Hip Priest
I have been on holiday this week and as well as doing the requisite holiday things like going to the beach, sleeping in late, growing a beard and heavy drinking, I have also been listening to music and albums that I have not heard for ages. One stand out album is Hex Enduction Hour by the Fall.
For those of you who don't know the Fall, they are a prolific, ramshackle band lead by the idiosyncratic, mercurial Mark E. Smith. Smith is the only member of the original line up, and the band are perhaps as famous for their ever-changing line up as they are for their unique, fiercely uncommercial, music.
Hex Enduction Hour is widely regarded as one of their best albums. In this day and age of identikit, pointless pop pap it is wonderful to hear a fierce, highly original album. The Fall are one of the best exponents of post punk, a hugely under-rated band and a crucial link between post punk bands sich as Joy Division and the hugely successful Madchester scene of the early nineties.
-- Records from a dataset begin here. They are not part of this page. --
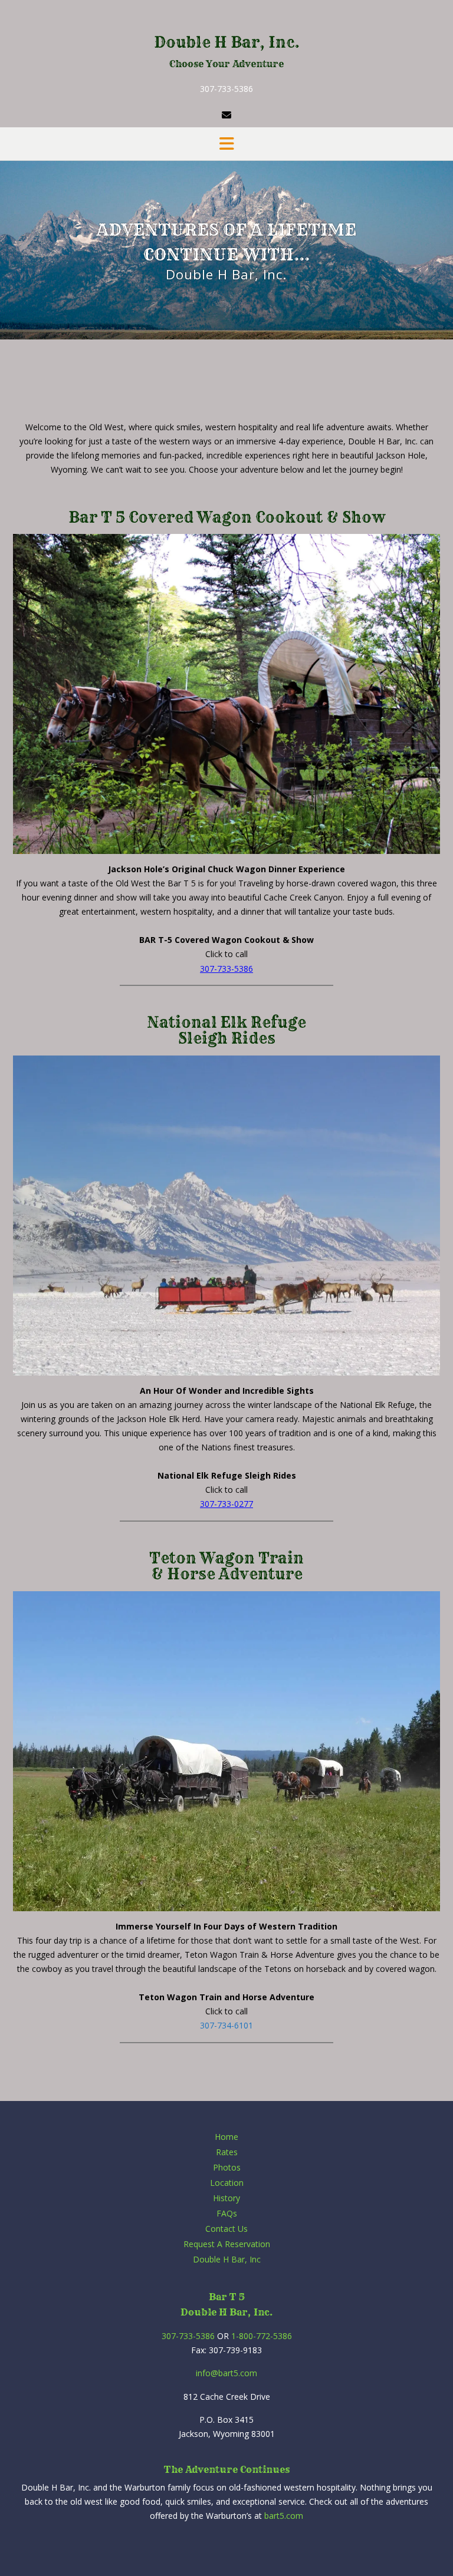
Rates (227, 2152)
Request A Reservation (226, 2244)
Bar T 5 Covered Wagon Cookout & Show (226, 517)
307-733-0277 (226, 1503)
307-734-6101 (226, 2025)
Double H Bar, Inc (227, 2259)
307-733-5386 (226, 88)
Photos (227, 2167)
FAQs (226, 2213)
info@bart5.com (226, 2373)
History (226, 2198)
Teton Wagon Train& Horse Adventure (226, 1566)
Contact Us (226, 2228)
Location (227, 2182)
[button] (226, 143)
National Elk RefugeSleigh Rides (226, 1030)
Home (226, 2136)
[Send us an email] (226, 114)
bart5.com (283, 2515)
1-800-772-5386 (261, 2335)
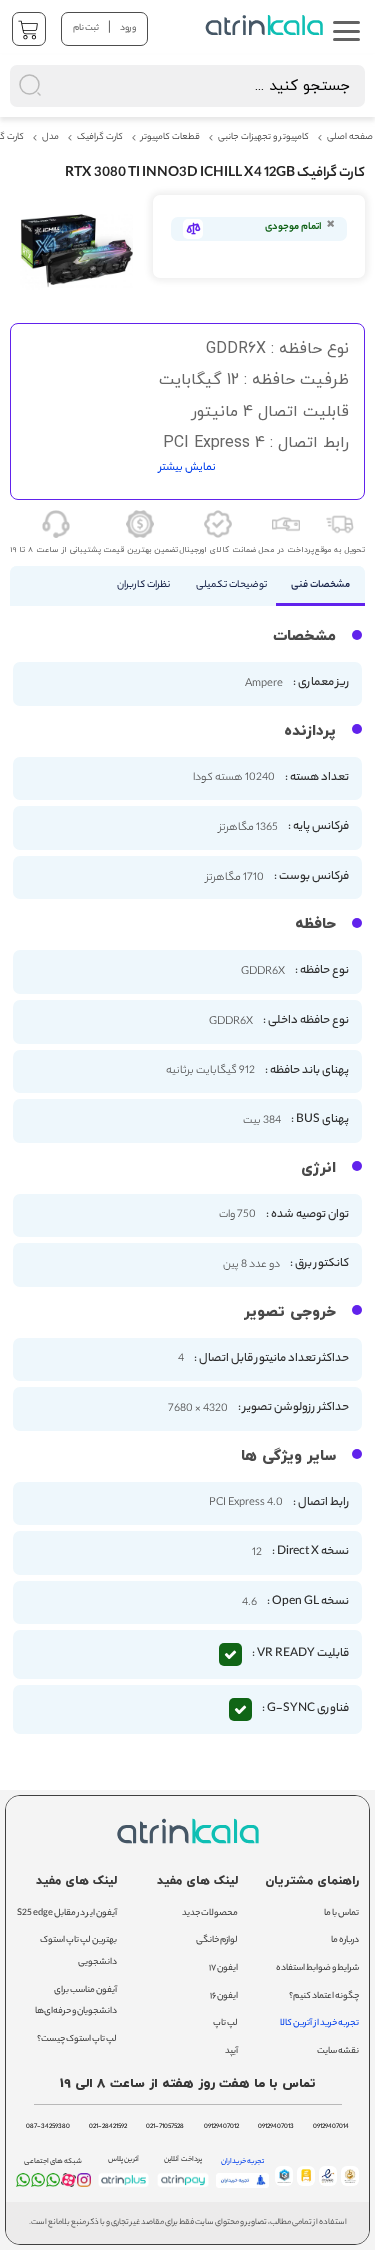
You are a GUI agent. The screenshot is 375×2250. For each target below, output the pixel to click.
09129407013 (276, 2127)
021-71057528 (165, 2127)
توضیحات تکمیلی (231, 585)
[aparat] (68, 2184)
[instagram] (84, 2184)
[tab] (320, 586)
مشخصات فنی (320, 585)
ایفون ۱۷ (223, 1968)
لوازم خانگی (217, 1940)
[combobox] (187, 86)
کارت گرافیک (100, 138)
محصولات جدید (210, 1913)
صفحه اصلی (350, 138)
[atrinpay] (183, 2187)
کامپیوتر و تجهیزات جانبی (263, 138)
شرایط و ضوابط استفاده (317, 1968)
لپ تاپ (225, 2023)
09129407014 (331, 2127)
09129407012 (221, 2127)
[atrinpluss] (124, 2187)
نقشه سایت (338, 2051)
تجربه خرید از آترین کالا (319, 2023)
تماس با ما (341, 1913)
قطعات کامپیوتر (170, 138)
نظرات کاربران (143, 585)
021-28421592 (108, 2127)
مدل (50, 138)
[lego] (266, 25)
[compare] (193, 229)
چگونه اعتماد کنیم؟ (324, 1996)
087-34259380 (48, 2127)
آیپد (231, 2051)
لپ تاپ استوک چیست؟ (77, 2039)
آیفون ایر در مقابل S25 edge (67, 1913)
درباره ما (345, 1940)
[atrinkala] (53, 2184)
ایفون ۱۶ (224, 1996)
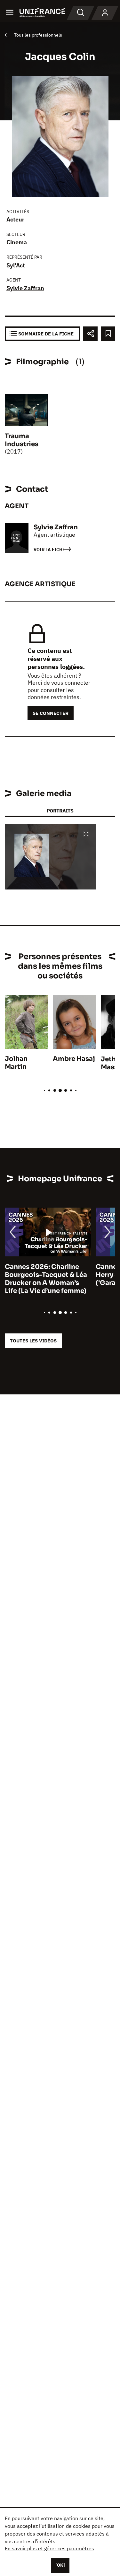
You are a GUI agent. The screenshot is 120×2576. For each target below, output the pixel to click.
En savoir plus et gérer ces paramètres (49, 2548)
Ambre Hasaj (74, 1059)
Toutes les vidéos (33, 1341)
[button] (86, 834)
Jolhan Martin (16, 1063)
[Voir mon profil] (105, 13)
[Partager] (90, 333)
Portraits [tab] (60, 811)
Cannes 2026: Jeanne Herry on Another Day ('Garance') (40, 1275)
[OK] (60, 2565)
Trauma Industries (21, 440)
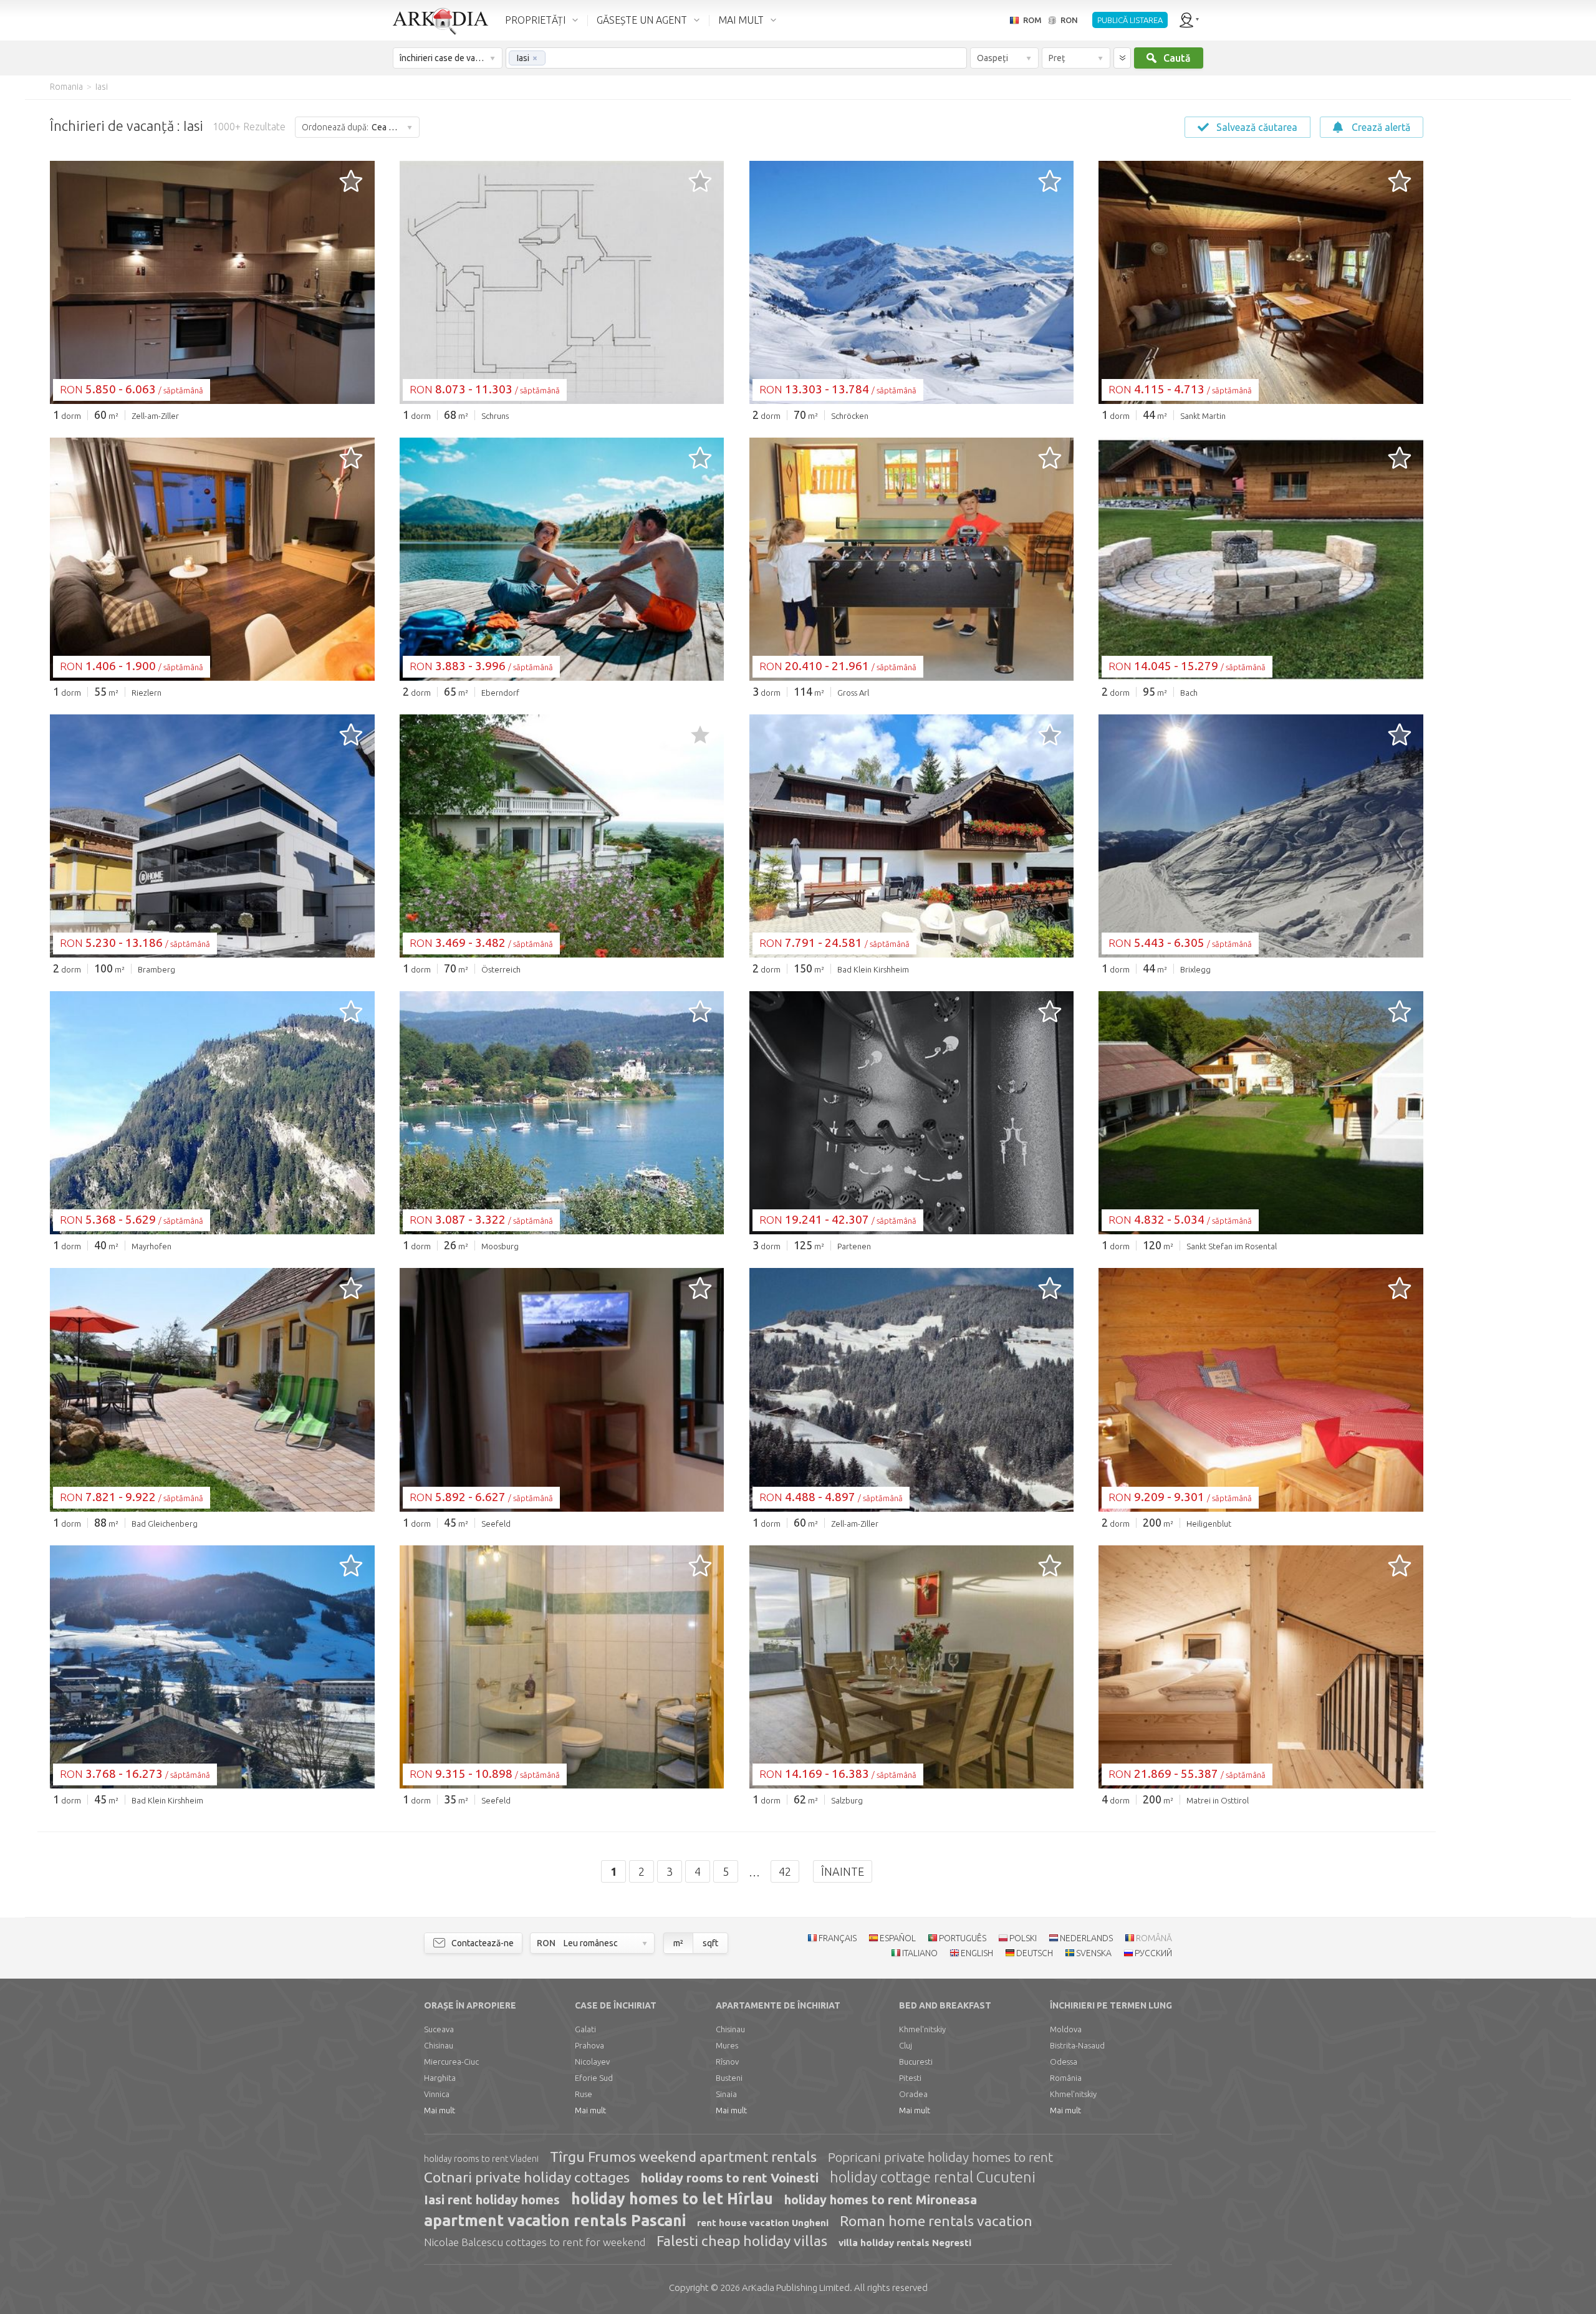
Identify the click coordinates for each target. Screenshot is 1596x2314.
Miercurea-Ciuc (451, 2061)
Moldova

And it is tempting to say that if there was any justice in the world then Mark E. Smith would be a mutli-millionaire rock star, and the Fall a record breaking, global force in music. But when the best, and most accessible, track on the album (The Classical - number 38 in John Peel's All-Time Festive 50, fact fans) contains the lyric "where are the obligatory niggers? Hey there, fuck face, hey there fuck face" you can kind of understand why The Fall never really got the air play they deserved.